The proposal examines the topic of incarceration because it is an issue of cultural diversity in the criminal justice system of the United States. The disproportionate incarceration of the African American men is an important topic of cultural diversity because it indicates the influence of culture, social, and societal forces on individuals in the society. Given the statistics of incarceration, it is evident that cultural factors play a central role in the incarceration of the African American men.
Since the crackdown on drug offenders have led to an exponential increase in prison population, the criminal justice system is biased in the incarceration process because it does not consider cultural values and beliefs that predispose certain race to commit certain crimes. Nagel (2007) asserts that incarceration of African Americans from the perspective of the perpetrators rather than victims is not effective in deterring drug offenders. In this view, the criminal justice system should reassess the philosophy of incarceration and consider cultural factors that predispose African American men to commit crimes such as drug abuse and drug trafficking, which are the main reasons of their incarceration in the criminal justice system. In essence, the incarceration philosophy should reflect the cultural diversity because cultural beliefs, norms, and traditions contribute to the occurrence of crimes in the society.

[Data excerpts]
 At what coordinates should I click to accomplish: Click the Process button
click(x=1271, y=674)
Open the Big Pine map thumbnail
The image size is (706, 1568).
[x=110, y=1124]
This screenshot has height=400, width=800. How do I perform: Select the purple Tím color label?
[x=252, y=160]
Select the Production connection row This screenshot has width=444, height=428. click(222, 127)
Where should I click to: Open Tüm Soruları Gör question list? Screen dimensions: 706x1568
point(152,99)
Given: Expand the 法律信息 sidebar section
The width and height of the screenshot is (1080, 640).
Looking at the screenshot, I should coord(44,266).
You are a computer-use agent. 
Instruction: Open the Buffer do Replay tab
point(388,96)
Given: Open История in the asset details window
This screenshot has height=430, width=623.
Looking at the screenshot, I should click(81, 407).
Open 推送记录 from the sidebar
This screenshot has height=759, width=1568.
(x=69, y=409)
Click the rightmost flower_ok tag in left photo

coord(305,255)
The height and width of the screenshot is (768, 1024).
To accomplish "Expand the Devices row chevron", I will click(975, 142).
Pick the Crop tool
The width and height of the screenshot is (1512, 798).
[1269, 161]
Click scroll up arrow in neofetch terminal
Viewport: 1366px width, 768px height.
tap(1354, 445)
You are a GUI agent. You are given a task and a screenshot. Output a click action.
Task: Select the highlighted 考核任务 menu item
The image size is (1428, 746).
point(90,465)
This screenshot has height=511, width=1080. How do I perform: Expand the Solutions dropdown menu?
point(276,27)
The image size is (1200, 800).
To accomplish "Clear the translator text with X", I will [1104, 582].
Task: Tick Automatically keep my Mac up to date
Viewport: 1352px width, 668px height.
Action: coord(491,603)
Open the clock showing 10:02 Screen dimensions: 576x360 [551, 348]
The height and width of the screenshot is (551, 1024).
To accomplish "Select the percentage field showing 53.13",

§ What you need to do
1. Could you retype the passage on incarceration, starting with "The proposal examines" and going on through "African American men."?
2. Answer these questions using the passage on incarceration.
(a) What does the disproportionate incarceration of African American men indicate?
(b) What has led to an exponential increase in prison population?
(c) Which two crimes are named as the main reasons African American men are incarcerated?
This material was drawn from a different source than the text.

§ Solutions below
1.
The proposal examines the topic of incarceration because it is an issue of cultural diversity in the criminal justice system of the United States. The disproportionate incarceration of the African American men is an important topic of cultural diversity because it indicates the influence of culture, social, and societal forces on individuals in the society. Given the statistics of incarceration, it is evident that cultural factors play a central role in the incarceration of the African American men.

2.
(a) The influence of culture, social, and societal forces on individuals in the society.
(b) The crackdown on drug offenders.
(c) Drug abuse and drug trafficking.